Our group seeks a better understanding of the chemical logic that shapes genetic systems and the fundamental principles that enable heredity and evolution – two of the defining hallmarks of life.
Heredity – the storage and transmission of genetic information – is based on just two types of nucleic acids, DNA and RNA, and the base-pairing interactions of the four canonical bases G, C, A, T (U). We are investigating how the capacity to store and propagate information arose in life’s first genetic system and whether the chemistry of life’s genetic system is based on chance or necessity. Does it reflect evolutionary history – “a frozen accident” – or are DNA and RNA functionally superior to potential alternatives? We seek to define and explore key chemical parameters for molecular heredity by exploring the synthesis, replication and evolution of unnatural synthetic nucleic acids (xeno nucleic acids (XNAs)) comprising altered backbone or expanded base-pairing chemistries. We also seek to exploit the novel, divergent properties of these for applications in biotechnology and medicine.

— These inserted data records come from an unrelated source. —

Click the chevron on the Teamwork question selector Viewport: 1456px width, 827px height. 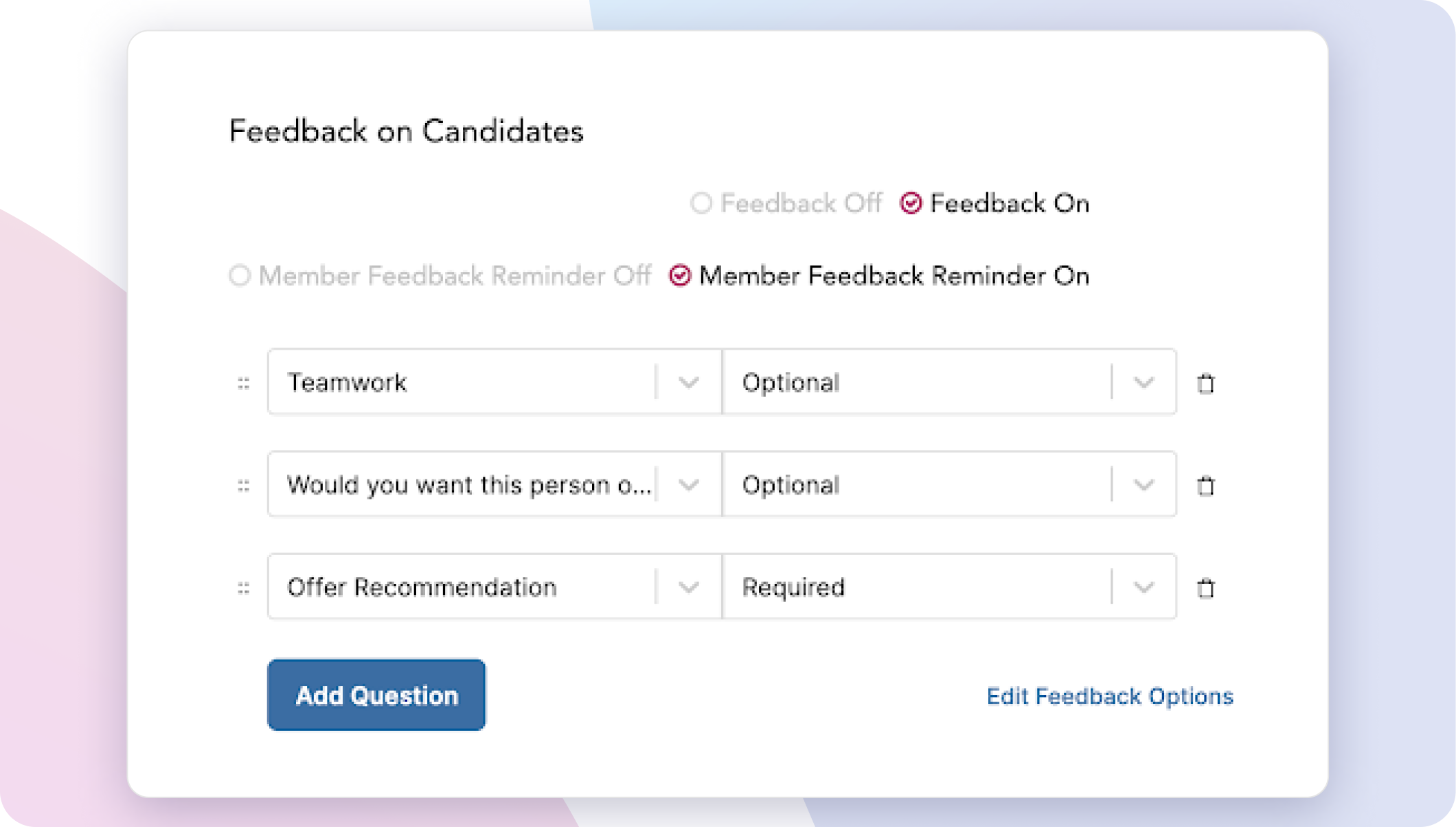(687, 383)
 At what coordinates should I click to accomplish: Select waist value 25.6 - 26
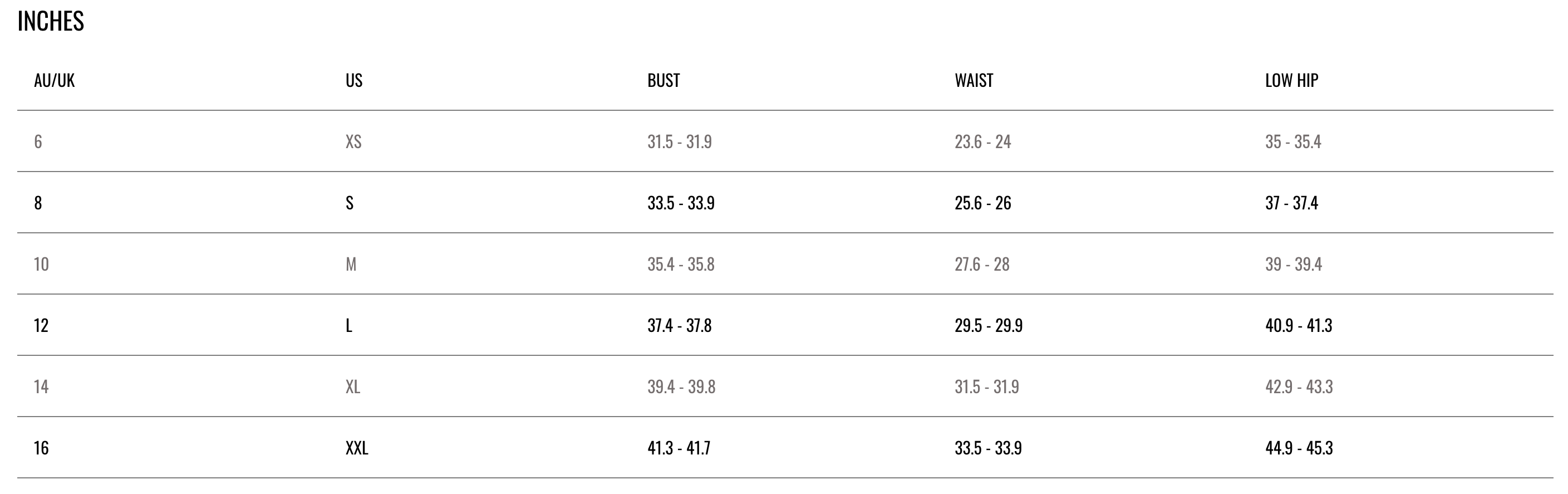pyautogui.click(x=983, y=203)

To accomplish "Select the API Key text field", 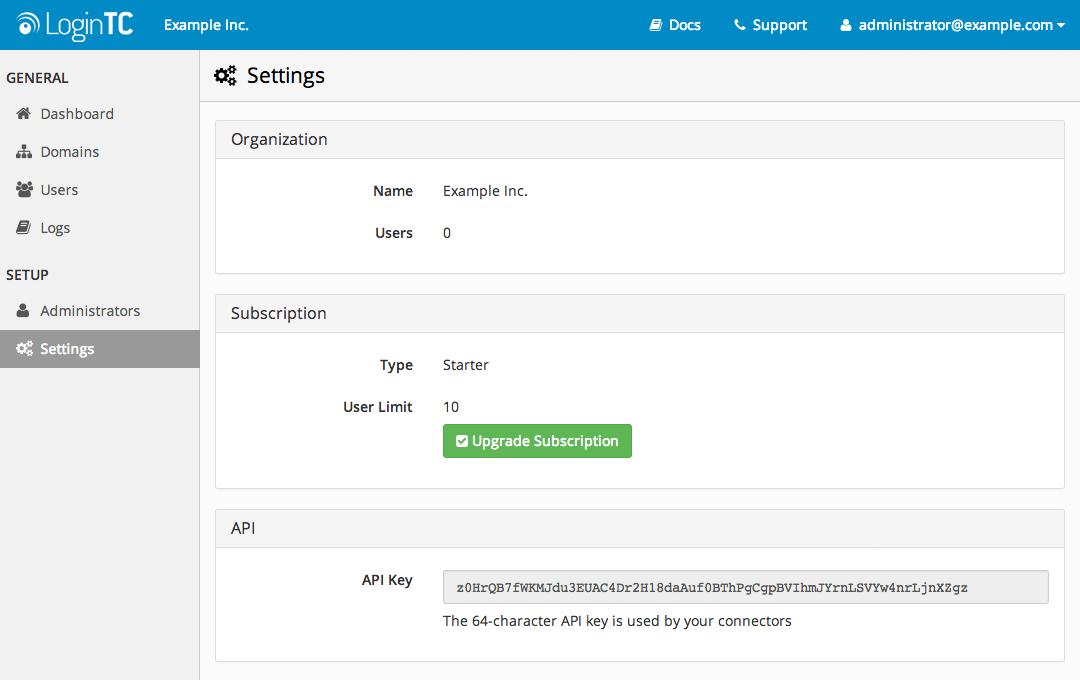I will pyautogui.click(x=745, y=588).
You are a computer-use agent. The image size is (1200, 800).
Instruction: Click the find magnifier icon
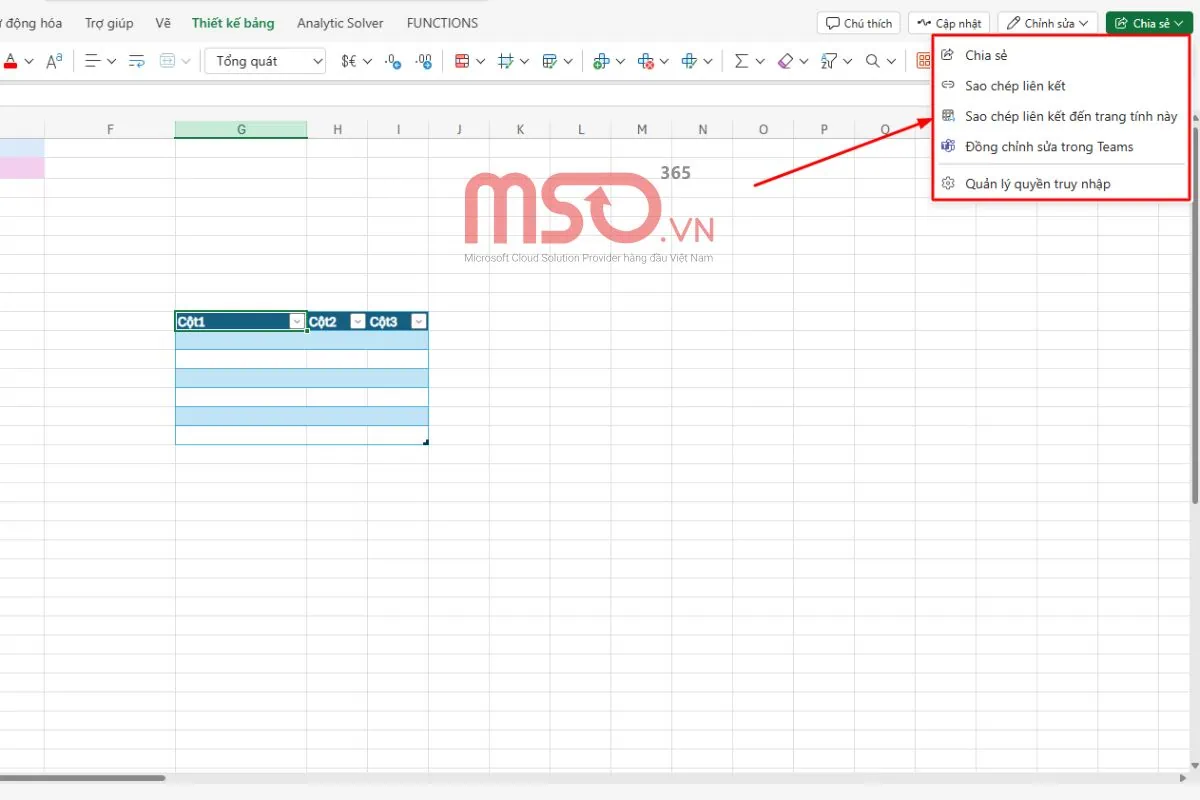(x=873, y=61)
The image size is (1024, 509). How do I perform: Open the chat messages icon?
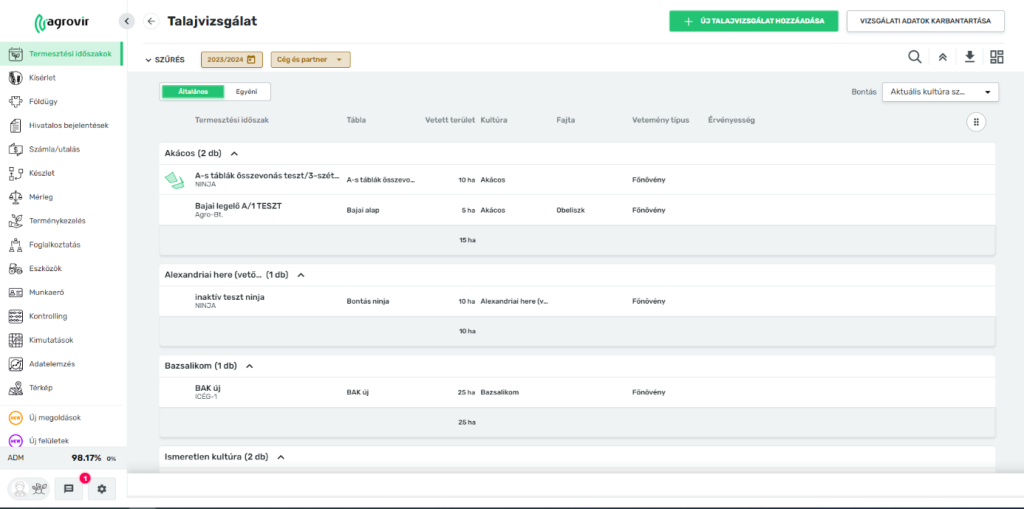(69, 489)
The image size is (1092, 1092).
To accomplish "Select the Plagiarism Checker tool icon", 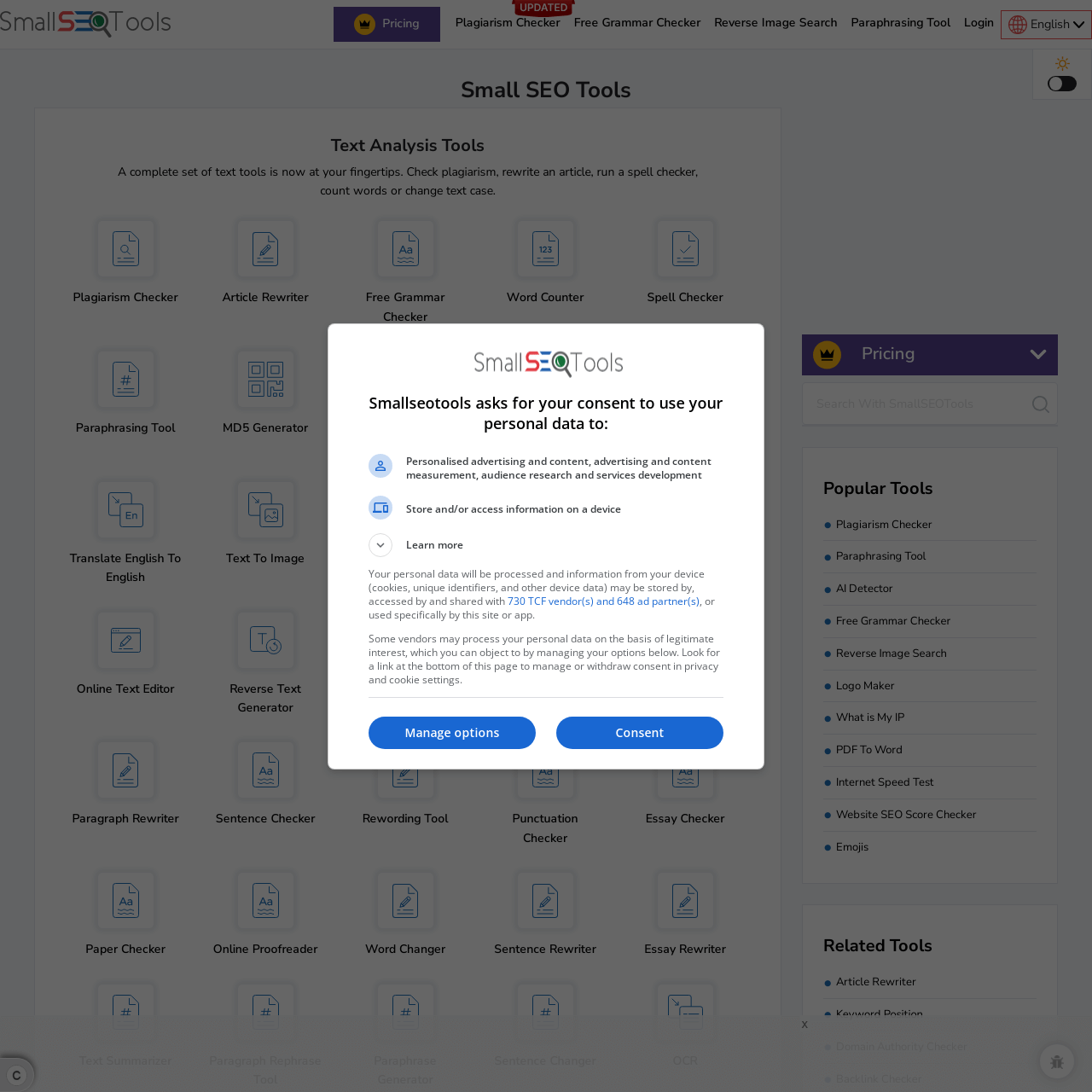I will (125, 249).
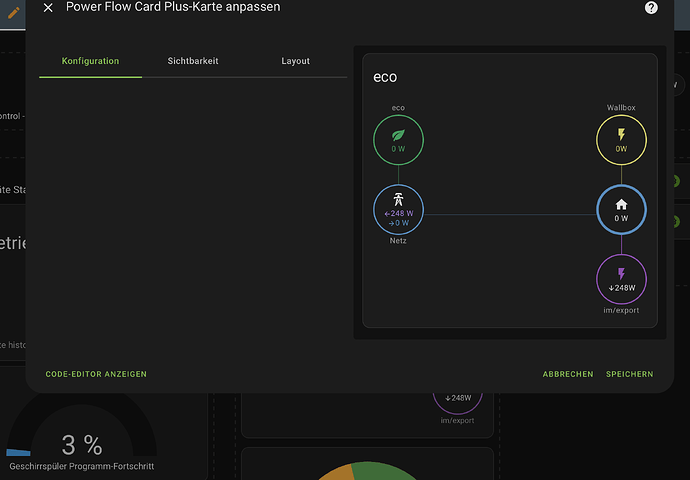Click the background im/export circle behind the dialog
Screen dimensions: 690x480
pos(458,402)
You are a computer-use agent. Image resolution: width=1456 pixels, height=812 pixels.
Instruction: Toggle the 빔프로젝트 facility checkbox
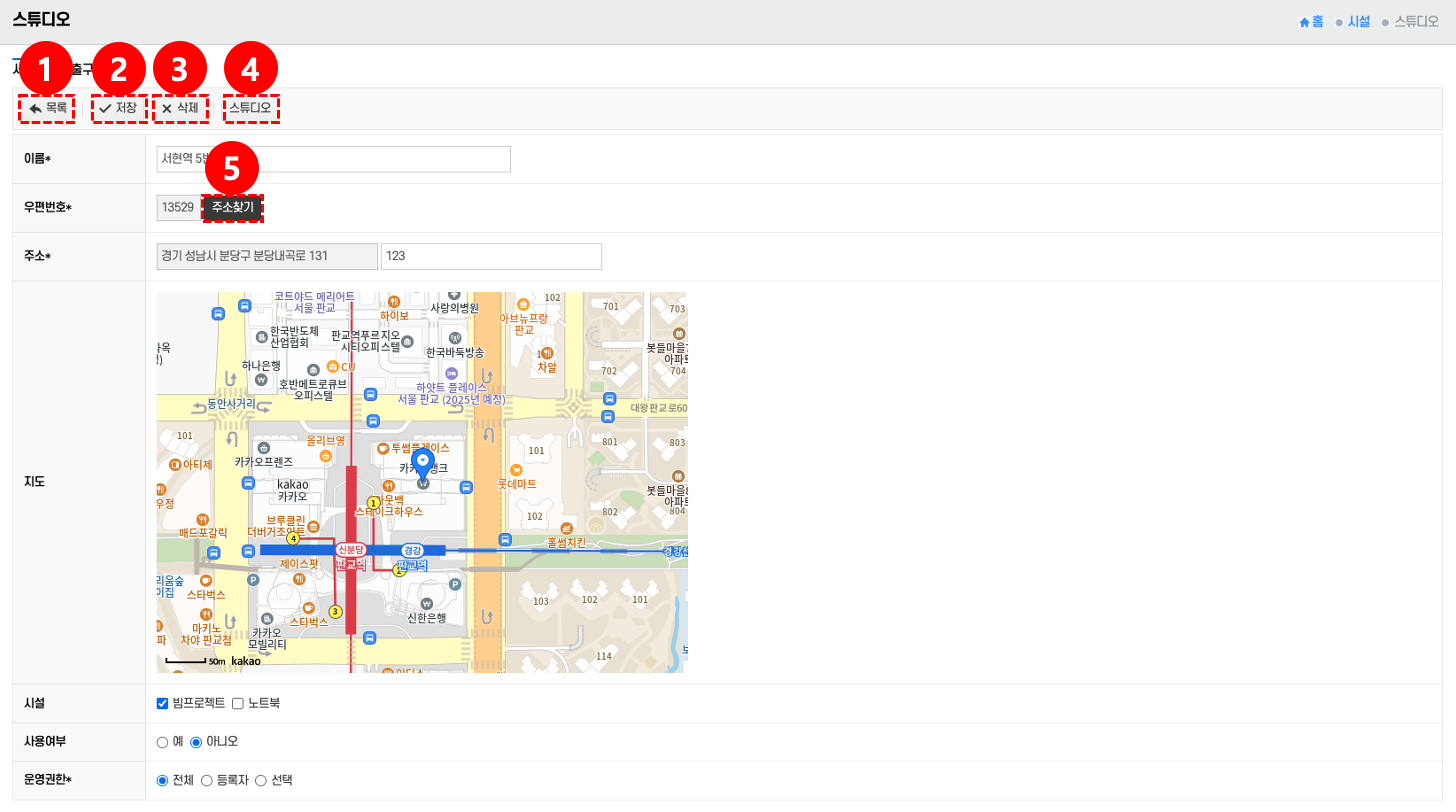point(163,703)
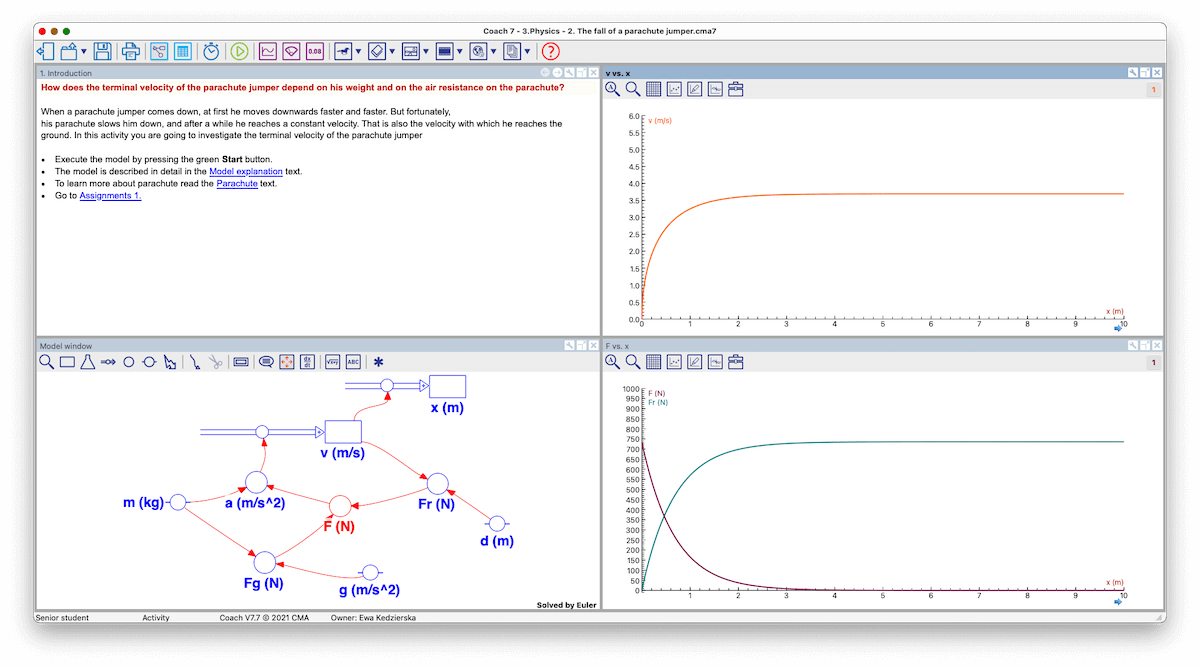Image resolution: width=1200 pixels, height=667 pixels.
Task: Select the sketch pencil tool in v vs. x graph
Action: click(693, 89)
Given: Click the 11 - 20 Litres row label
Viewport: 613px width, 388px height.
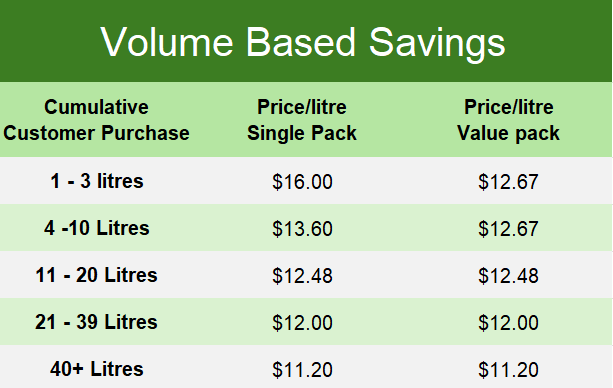Looking at the screenshot, I should point(96,275).
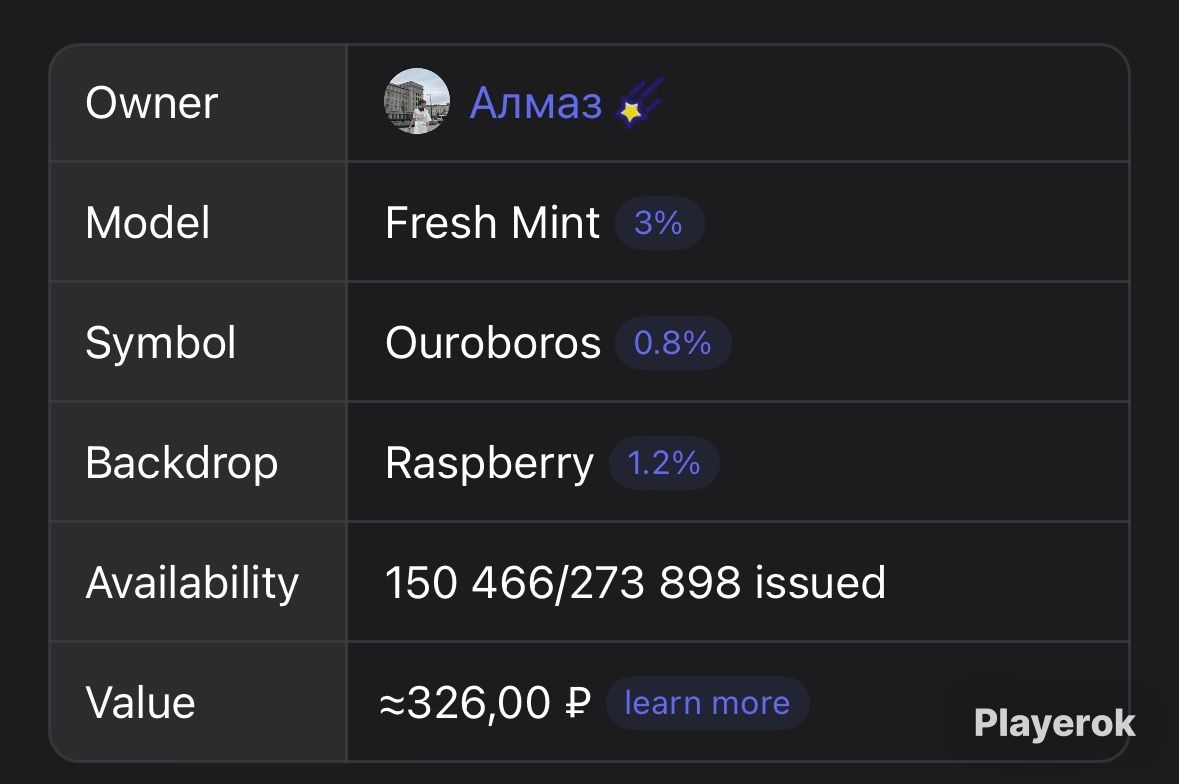Viewport: 1179px width, 784px height.
Task: Select the Ouroboros symbol name
Action: click(x=493, y=343)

We are interested in a better understanding of the emergence of informational systems at the origin of life. We use a generative approach, specifically the reconstruction of key components of a likely primordial biology, such as an RNA molecule capable of self-replication and hence evolution, and the definition of the role molecular cofactors, such a simple peptides or lipid membranes, or the environment, such as eutectic ice phases, could have played in its emergence.